DETAILED ACTION
The present application, filed on or after March 16, 2013, is being examined under the first inventor to file provisions of the AIA .

Specification
The disclosure is objected to because of the following informalities:
In ¶[0015], “using multiple threads” should be “uses multiple threads”.
In ¶[0023], “including code” should be “includes code”.
	In ¶[0027], there is a statement about color drawings, but there do not appear to be any color drawings in this application, so that this statement should be deleted.
In ¶[0046], “Token embedding” should be “token embedding”.
In ¶[0069], there is symbol between ┐(tsijk) and bm, but it is not clear that this symbol is correct.  This appears to be a symbol indicating that ┐(tsijk) ‘is an element of’ bm, but it may be more correct to indicate that ┐(tsijk) ‘is not an element of’ bm.
In ¶[0086], there is an unmatched left parenthesis at “(DEPS”.
Appropriate correction is required.

Claim Interpretation
The following is a quotation of 35 U.S.C. 112(f):
(f) Element in Claim for a Combination. – An element in a claim for a combination may be expressed as a means or step for performing a specified function without the recital of structure, material, or acts in support thereof, and such claim shall be construed to cover the corresponding structure, material, or acts described in the specification and equivalents thereof. 


An element in a claim for a combination may be expressed as a means or step for performing a specified function without the recital of structure, material, or acts in support thereof, and such claim shall be construed to cover the corresponding structure, material, or acts described in the specification and equivalents thereof.

The claims in this application are given their broadest reasonable interpretation using the plain meaning of the claim language in light of the specification as it would be understood by one of ordinary skill in the art.  The broadest reasonable interpretation of a claim element (also commonly referred to as a claim limitation) is limited by the description in the specification when 35 U.S.C. 112(f) or pre-AIA  35 U.S.C. 112, sixth paragraph, is invoked. 
As explained in MPEP § 2181, subsection I, claim limitations that meet the following three-prong test will be interpreted under 35 U.S.C. 112(f) or pre-AIA  35 U.S.C. 112, sixth paragraph:
(A)	the claim limitation uses the term “means” or “step” or a term used as a substitute for “means” that is a generic placeholder (also called a nonce term or a non-structural term having no specific structural meaning) for performing the claimed function; 
(B)	the term “means” or “step” or the generic placeholder is modified by functional language, typically, but not always linked by the transition word “for” (e.g., “means for”) or another linking word or phrase, such as “configured to” or “so that”; and 
(C)	the term “means” or “step” or the generic placeholder is not modified by sufficient structure, material, or acts for performing the claimed function. 

Absence of the word “means” (or “step”) in a claim creates a rebuttable presumption that the claim limitation is not to be treated in accordance with 35 U.S.C. 112(f) or pre-AIA  35 U.S.C. 112, sixth paragraph.
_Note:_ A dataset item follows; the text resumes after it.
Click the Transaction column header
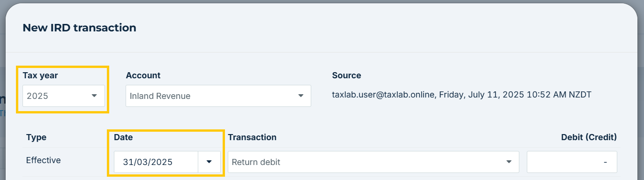click(252, 137)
The presumption that the claim limitation is not interpreted under 35 U.S.C. 112(f) or pre-AIA  35 U.S.C. 112, sixth paragraph, is rebutted when the claim limitation recites function without reciting sufficient structure, material or acts to entirely perform the recited function. 
Claim limitations in this application that use the word “means” (or “step”) are being interpreted under 35 U.S.C. 112(f) or pre-AIA  35 U.S.C. 112, sixth paragraph, except as otherwise indicated in an Office Action. Conversely, claim limitations in this application that do not use the word “means” (or “step”) are not being interpreted under 35 U.S.C. 112(f) or pre-AIA  35 U.S.C. 112, sixth paragraph, except as otherwise indicated in an Office Action.
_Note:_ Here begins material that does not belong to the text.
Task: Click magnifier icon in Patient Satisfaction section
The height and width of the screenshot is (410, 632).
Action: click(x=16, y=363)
Claim Rejections - 35 USC § 103
The following is a quotation of 35 U.S.C. 103 which forms the basis for all obviousness rejections set forth in this Office action:
A patent for a claimed invention may not be obtained, notwithstanding that the claimed invention is not identically disclosed as set forth in section 102, if the differences between the claimed invention and the prior art are such that the claimed invention as a whole would have 

Claims 1 to 3, 9, 11, and 15 to 21 are rejected under 35 U.S.C. 103 as being unpatentable over Chatterjee et al. (U.S. Patent Publication 2019/0228073) in view of Liu et al. (“Implicit Disclosure Relation Classification via Multi-Task Neural Networks”).
Concerning independent claims 1 and 20 to 21, Chatterjee et al. discloses a method and system for word embedding of natural language input with dependency labels, comprising:
“one or more processors, and memory including code that, when executed by the one or more processors execute functions including” – an exemplary computer system 400 for implementing embodiments includes a central processing unit 402 disposed in communication with memory 405 including computer-readable storage media utilized in implementing embodiments (¶[0107] - ¶[0115]: Figure 4);
“(a) initializing a list of token embeddings, each of the token embeddings corresponding to a tokenized word from text in a corpus of text” – word embedding representations 211 provide semantic and syntactic significance of each word (¶[0031]: Figure 2); ‘Word2vec’ or ‘GloVe’ may be used for retrieving word embedding representations 211 (¶[0053]: Figure 2); method 300 includes retrieving by a natural language processing system 103, a word embedding representation for each word of one or more words in natural language input 101 from knowledge repository 105 (“a corpus of text”) (¶[0101]: Figures 1 and 3: Step 301); here, each word is a ‘token’, so word embeddings are “token embeddings corresponding to a tokenized word from text in a corpus of text”;

Gs) for a group of consecutive words s from the text 
[, said graph including binary relations between pairs of tokenized words of the group of consecutive words]” – dependency parsing module 225 may be used for generating dependency labels 215 for each word based on a dependency parser tree for the natural language input 101; here, a dependency parser tree generated for a given input sentence is illustrated with dependency labels (¶[0055] - ¶[0066]): Figure 2); these labels are illustrated as being “for a group of consecutive words”, i.e., nsubj includes consecutive words ‘saw’ and ‘I’, amod includes consecutive words ‘elephant’ and ‘white’, nmod:poss includes consecutive words ‘dream’ and ‘my’; method 300 includes generating a dependency label for each word based on a dependency parser tree for the natural language input 101 (¶[0103]: Figure 3: Step 305); here, a dependency parser tree is “a graph (Gs)” (Compare Specification, ¶[0006], and Claim 2);
“(e) computing a loss [using the computed tensor]; (f) optimizing the list of token embeddings using the computed loss; and (g) repeating (b)-(f) until the computed loss is within a predetermined range” – parameters of an artificial neural network classification are trained using a loss function as a categorical cross-entropy; Stochastic Gradient Descent may be used for gradient learning (¶[0091]); implicitly, training a neural network with a loss function is an iterative procedure for optimizing a loss function until a convergence criteria is met (“optimizing . . . using the computed loss . . . until the computed loss is within a predetermined range”).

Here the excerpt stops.